I have tried an SV-04 diode that is known to be good and used that in the kenwood but it just ran up to high so turned off quick.
 
Those transistors are for protection. When the voltage across either 0.47 ohm reaches at least 0.7 volts then it can be used to turn on a transistor and that transistor (or transistors as here) are then used to 'pull down' the drive voltage thus limiting the current. The two resistors on the base which is R7 and R9 for the top pair form a voltage divider and so allow a bit more than 0.7 volts to be developed before limiting occurs.

ASO... no idea, but the term SOA or safe operating area is common when talking protection of semiconductors.
 
Hi James,

hifiengine.com has the service manual (SM), not just the schematics (looks like you already have it, others might not).
The SM calls for 18mV across two emitter resistors for bias adjustment, for one pair of final transistors.
That, as Mooly suggested initially, is about 20mA across each final transistors.
With the +/-55V rail voltage that is about 4.4W dissipation per channel, so some warming of the cooling fins can be expected.

As for adjusting the bias, first let the amp warm up, let it idle for about 10 minutes without any signal and load, and then adjust the bias as per the manual.
If you think that the STV-4 diode is fine, and you can not reduce the pot any lower to get the voltage into spec, reduce the the resistors in series with the diode/pot combo, R1, R3, to 10 Ohm or so, and readjust.
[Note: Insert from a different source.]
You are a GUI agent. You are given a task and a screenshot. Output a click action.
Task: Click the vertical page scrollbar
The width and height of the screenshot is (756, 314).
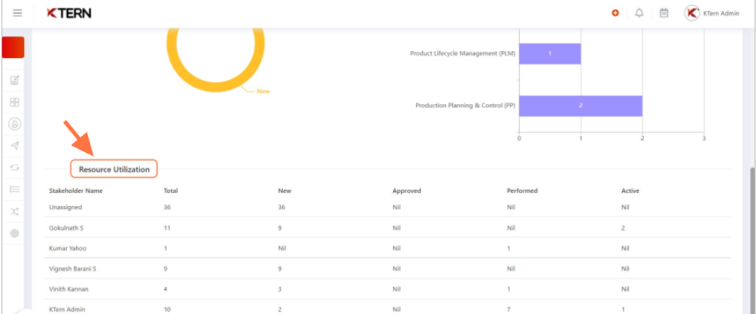(752, 238)
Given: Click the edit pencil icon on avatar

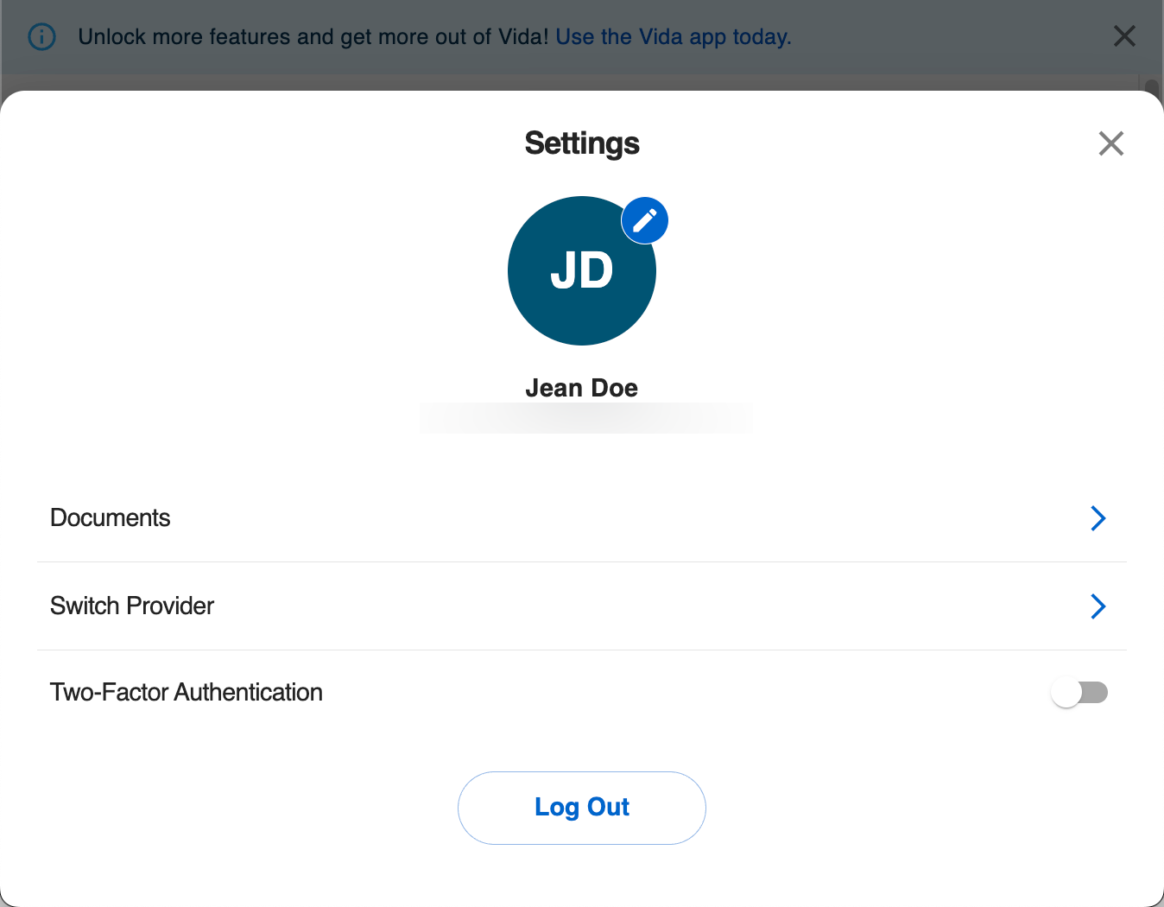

You could also check R1, R3 resistors if they are within specs. An increase in value could cause the symptoms you are experiencing.

According to the voltages on the schematics, there is about 4mA running through that STV-4 diode. When the diode is out, hook it up to a regulated PS in series with some resistor (~1k) in forward direction, adjust the current to 4mA (with the resistor, and/or the voltage of the PS), and the voltage across STV-4 should be about 4 x 0.6V, or 2.4V, as Mooly suggested. This would tell you if the diode is fine or not.

Mooly:
The test points (you probably found them by now) are at the top edge of the dashed line box drawn around the final amp schematics, where the external final transistors are connected.